**Try it**
Output the lines below exactly, please, from the first line until the line with "Khắc dấu gỗ (104, 738)", counting both.

**Collected data**

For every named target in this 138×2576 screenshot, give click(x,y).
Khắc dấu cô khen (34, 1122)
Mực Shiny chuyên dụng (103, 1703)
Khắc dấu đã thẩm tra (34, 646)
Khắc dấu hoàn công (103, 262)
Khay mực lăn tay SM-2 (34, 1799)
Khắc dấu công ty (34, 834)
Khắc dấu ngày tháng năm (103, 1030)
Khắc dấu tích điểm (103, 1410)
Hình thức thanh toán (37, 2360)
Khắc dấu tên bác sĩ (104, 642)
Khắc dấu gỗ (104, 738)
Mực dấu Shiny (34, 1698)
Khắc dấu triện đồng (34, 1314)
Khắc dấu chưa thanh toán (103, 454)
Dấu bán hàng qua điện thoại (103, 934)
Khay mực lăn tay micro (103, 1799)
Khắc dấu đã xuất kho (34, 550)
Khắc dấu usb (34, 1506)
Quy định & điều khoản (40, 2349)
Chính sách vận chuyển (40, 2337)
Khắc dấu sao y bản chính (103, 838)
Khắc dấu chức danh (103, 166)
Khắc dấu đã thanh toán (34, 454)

**Answer below**
For every named target in this 138×2576 screenshot, give click(x,y).
Khắc dấu cô khen (34, 1122)
Mực Shiny chuyên dụng (103, 1703)
Khắc dấu đã thẩm tra (34, 646)
Khắc dấu hoàn công (103, 262)
Khay mực lăn tay SM-2 (34, 1799)
Khắc dấu công ty (34, 834)
Khắc dấu ngày tháng năm (103, 1030)
Khắc dấu tích điểm (103, 1410)
Hình thức thanh toán (37, 2360)
Khắc dấu tên bác sĩ (104, 642)
Khắc dấu gỗ (104, 738)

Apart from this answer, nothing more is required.